:: SUPPLIED MATERIAL

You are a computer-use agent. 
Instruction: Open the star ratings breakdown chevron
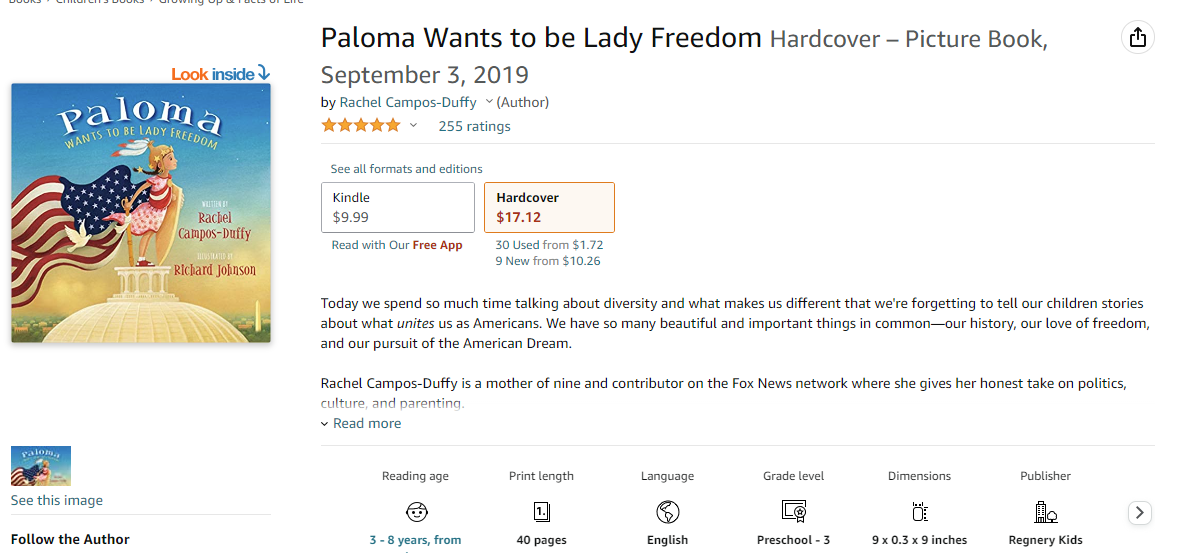click(x=413, y=126)
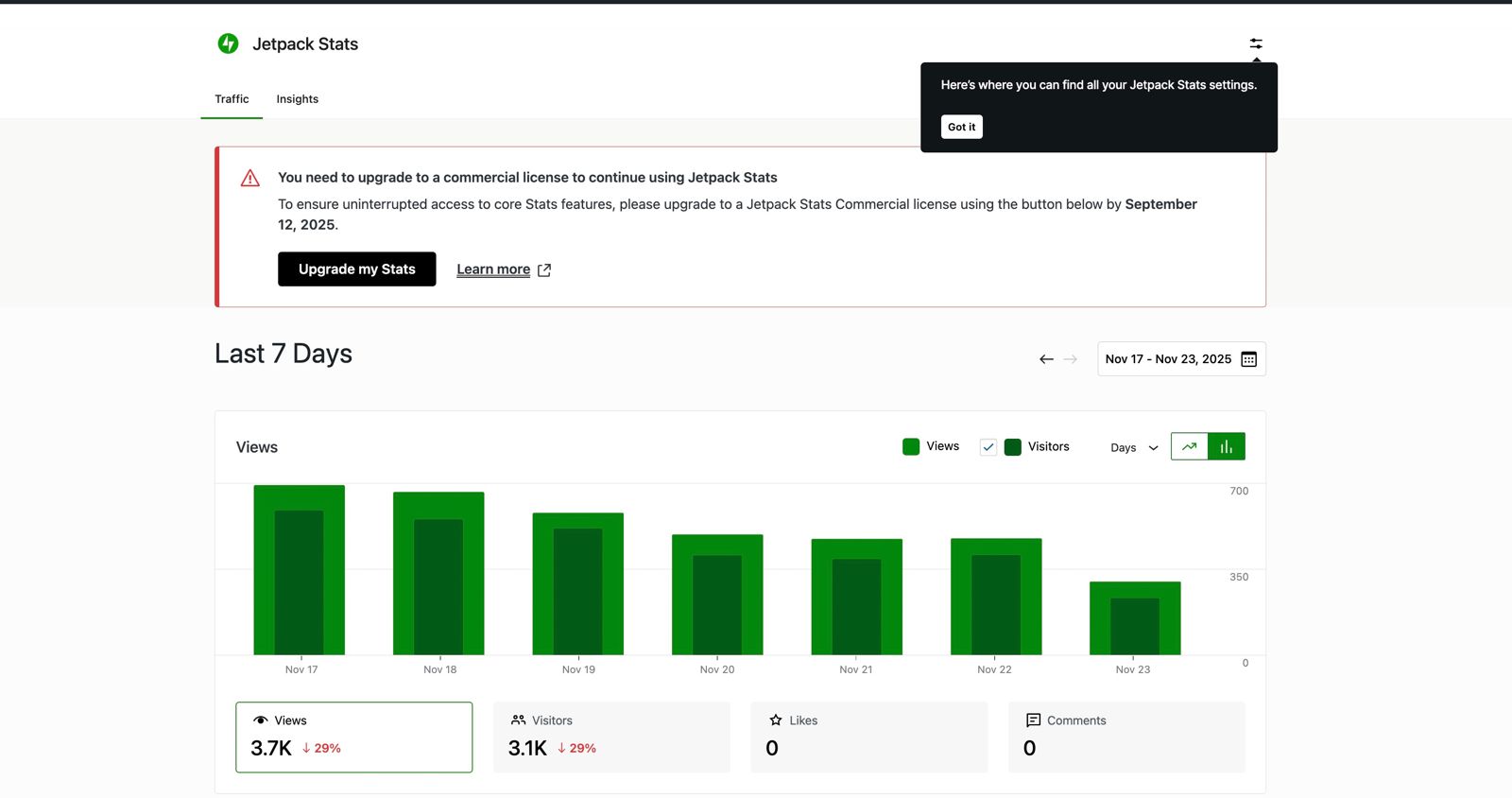Go to previous date range arrow
The width and height of the screenshot is (1512, 798).
1046,359
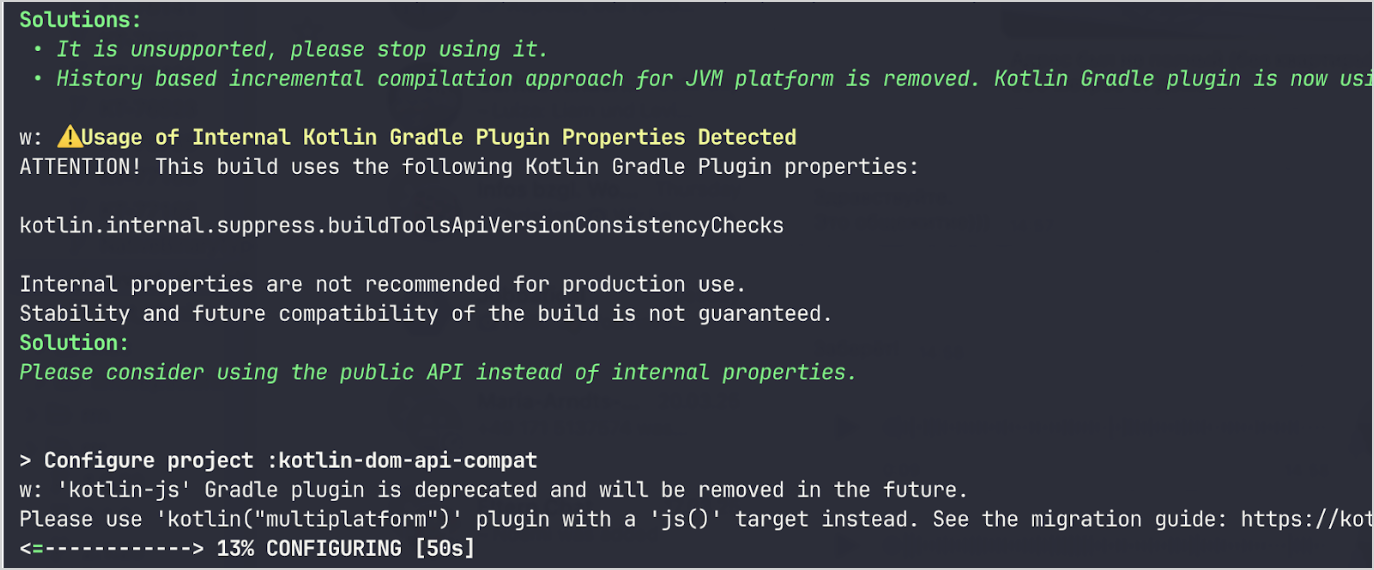Click the ">" arrow before "Configure project"

pyautogui.click(x=26, y=461)
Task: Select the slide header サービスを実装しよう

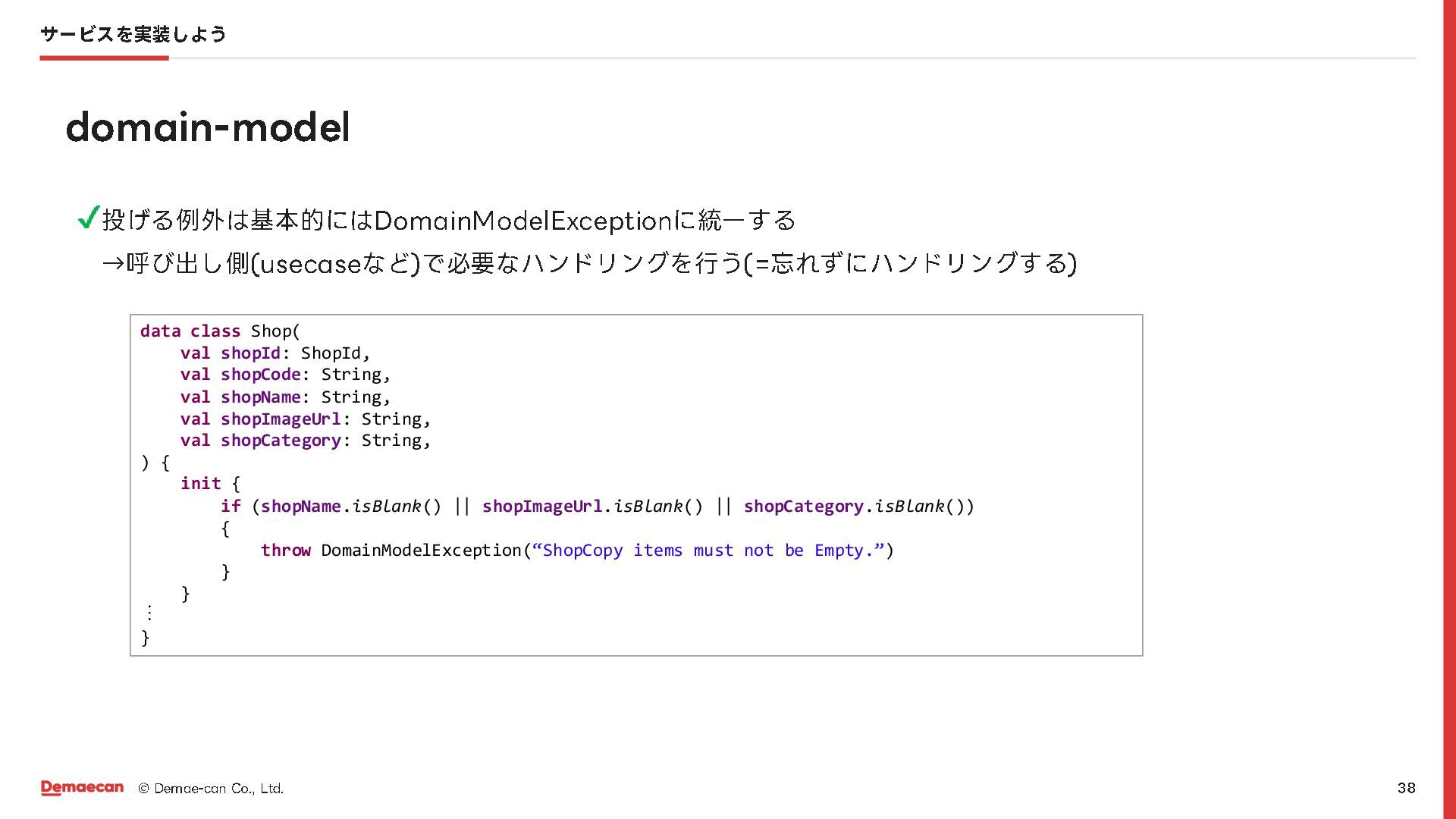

::::

TASK PROMPT:
All of the entries above are to be restated word for word, minus the images.

EXERCISE RESPONSE:
You are a computer-use agent. 
Instruction: Open the star ratings breakdown chevron
click(x=413, y=126)
Go to previous date range arrow
The width and height of the screenshot is (1512, 798).
1046,359
Click the ">" arrow before "Configure project"

pyautogui.click(x=26, y=461)
Task: Select the slide header サービスを実装しよう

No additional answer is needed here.